**BRIEF:**
Pick up the passage below on δ18O and total gas content in the ice core where it stops, and continue it.

**READING TEXT:**

= = =

In order to compare the results of total gas content with that of δ18O, the vertical profile of δ18O along the same ice core (Higashi and others, 1989) is shown in the right column of Figure 5. A thin zig-zag line represents every 5 m value and a solid line shows the running mean over ten successive values.
The general trend of increase in δ18O with decrease in depth from 700 to about 200 m is due mostly to the down-slope movement of ice from the high land. However, the remarkable increase in δ18O (about 2.8‰) is recognized from 200 to 100 m in depths, where total gas content data shows also sudden increase. To discuss the cause of this remarkable increase of δ18O, we have to evaluate the effect of down-slope movement of ice as the same way of total gas content analyses.
From calculations of particle path lines described previously, it was estimated that the original elevation of 200 m-deep ice was about 70 m higher than that of 100 m-deep ice. Using the gradient of δ18O of deposited snow against 10 m snow temperature, 0.91‰/°C (by personal communication from Y. Fujii), and the mean lapse rate of 10 m snow temperature in Mizuho Plateau (−1.25°C/100 m) derived by Satow and Kikuchi (1989), it was estimated that the difference of 70 m in surface elevation results in a difference of 0.8‰ in δ18O between 200 and 100 m-deep ice.

= = =

Items from a dataset:
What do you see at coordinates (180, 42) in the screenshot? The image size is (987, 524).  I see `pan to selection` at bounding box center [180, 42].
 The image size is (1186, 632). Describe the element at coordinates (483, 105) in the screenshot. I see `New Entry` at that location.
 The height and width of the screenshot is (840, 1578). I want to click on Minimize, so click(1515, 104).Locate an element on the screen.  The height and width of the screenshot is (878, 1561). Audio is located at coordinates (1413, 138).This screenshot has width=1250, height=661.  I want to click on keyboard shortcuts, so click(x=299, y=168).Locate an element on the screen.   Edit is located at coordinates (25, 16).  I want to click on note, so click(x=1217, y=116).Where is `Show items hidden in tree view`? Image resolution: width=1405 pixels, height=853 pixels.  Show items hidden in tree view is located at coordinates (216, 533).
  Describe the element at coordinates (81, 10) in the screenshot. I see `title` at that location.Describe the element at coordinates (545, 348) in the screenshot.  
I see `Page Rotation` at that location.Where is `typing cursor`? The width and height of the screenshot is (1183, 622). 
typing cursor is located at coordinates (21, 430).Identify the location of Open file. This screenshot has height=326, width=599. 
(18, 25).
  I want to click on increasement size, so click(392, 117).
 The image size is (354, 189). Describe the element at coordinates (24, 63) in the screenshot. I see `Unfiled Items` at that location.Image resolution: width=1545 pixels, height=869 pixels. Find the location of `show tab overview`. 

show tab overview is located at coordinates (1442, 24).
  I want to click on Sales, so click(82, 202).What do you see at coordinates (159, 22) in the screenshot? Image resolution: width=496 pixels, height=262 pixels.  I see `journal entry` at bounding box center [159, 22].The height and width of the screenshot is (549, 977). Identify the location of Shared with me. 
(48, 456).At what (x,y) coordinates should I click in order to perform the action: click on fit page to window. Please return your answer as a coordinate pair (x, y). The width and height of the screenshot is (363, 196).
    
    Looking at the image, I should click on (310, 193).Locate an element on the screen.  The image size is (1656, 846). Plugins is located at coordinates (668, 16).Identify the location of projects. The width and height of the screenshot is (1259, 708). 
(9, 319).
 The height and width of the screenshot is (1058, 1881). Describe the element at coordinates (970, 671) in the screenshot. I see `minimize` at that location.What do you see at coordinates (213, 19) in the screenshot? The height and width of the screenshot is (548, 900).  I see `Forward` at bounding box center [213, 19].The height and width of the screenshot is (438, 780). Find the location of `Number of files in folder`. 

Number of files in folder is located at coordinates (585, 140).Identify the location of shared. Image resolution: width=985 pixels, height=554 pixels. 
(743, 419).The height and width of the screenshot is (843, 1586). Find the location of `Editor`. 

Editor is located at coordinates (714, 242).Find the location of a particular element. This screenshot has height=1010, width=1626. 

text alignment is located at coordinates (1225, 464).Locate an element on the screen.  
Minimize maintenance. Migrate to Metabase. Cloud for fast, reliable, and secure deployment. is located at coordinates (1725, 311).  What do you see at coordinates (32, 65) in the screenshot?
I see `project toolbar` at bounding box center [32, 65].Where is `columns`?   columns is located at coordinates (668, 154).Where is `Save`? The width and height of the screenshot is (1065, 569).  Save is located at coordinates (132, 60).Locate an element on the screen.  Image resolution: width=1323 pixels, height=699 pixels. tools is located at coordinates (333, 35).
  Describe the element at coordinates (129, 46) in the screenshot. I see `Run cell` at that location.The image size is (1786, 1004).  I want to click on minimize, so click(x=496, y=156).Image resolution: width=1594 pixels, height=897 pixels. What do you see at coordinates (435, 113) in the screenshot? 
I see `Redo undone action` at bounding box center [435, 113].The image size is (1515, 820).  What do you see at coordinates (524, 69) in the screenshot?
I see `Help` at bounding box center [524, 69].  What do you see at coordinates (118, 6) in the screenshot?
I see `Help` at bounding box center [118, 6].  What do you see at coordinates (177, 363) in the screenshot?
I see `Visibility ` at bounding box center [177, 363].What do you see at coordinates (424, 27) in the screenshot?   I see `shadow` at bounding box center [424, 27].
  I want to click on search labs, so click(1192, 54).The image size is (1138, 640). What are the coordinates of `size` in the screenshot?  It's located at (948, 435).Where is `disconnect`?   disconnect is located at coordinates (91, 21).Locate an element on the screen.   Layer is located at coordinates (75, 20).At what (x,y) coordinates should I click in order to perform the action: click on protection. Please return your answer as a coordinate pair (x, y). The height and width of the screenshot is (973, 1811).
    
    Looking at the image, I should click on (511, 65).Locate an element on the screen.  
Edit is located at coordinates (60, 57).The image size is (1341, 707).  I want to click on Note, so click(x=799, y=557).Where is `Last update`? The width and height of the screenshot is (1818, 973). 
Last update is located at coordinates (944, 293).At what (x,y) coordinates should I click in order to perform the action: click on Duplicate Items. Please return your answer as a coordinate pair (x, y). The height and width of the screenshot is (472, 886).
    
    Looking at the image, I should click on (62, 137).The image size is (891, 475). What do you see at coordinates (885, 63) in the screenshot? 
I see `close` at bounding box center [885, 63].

= = =

**RESPONSE:**
On the other hand, to estimate a relative warming at Mizuho Station caused by 350 m thinning of the ice sheet, an aerological temperature gradient above the inversion layer at Mizuho Station (−0.5°C/100 m; figure 3.8(a) in National Institute of Polar Research, 1988) can be used. It is, therefore, estimated that the 350 m decrease in ice-sheet elevation may caused by a relative warming about 1.8°C of mean annual temperature. This values also corresponds with an increase of about 1.6‰ in δ18O.
Consequently, most of the increase in δ18O from 200 to 100 m (2.8‰) was explained by relative warming due to thinning of the ice sheet (1.6‰), and by the down-slope movement of the ice (0.8‰). The remainder (about 0.4‰) of δ18O may correspond to climatic warming around Mizuho Station. However, the contribution of this climatic warming (about 0.5°C) may be slightly underestimated since 350 m thinning of the ice sheet is possibly an overestimate, for reason described previously.
The vertical profile of total gas content of the Mizuho 700 m ice core showed a sudden increase from 200 to 100 m in depth. On the basis of a relation between total gas content and elevation at pore close-off derived at Mizuho Plateau, and also of the ice-sheet flow calculations under steady-state assumptions, this increase was explained by a 350 m decrease of the ice-sheet elevation at maximum from 2000 years B.P. The thinning tendency was recognized also in the δ18O profile of the same ice core from 200 to 100 m in depth. It was found that this increase in δ18O was mainly attributed to a relative warming caused by the 350 m decrease in the ice-sheet elevation.
The result of a thinning ice sheet from 2000 years B.P. may confirm that the thinning phenomenon, by a rate from 0.5 m a−1 to about 1 m a−1, directly measured with a short time interval in Mizuho Plateau (Reference NaruseNaruse, 1979; Nishio and others, 1989), would be a long term trend of ice-sheet variation.
Although these considerations may be somewhat speculative at this stage, the results given in this paper should provide an insight to ice-sheet variations, until further analyses have been carried out.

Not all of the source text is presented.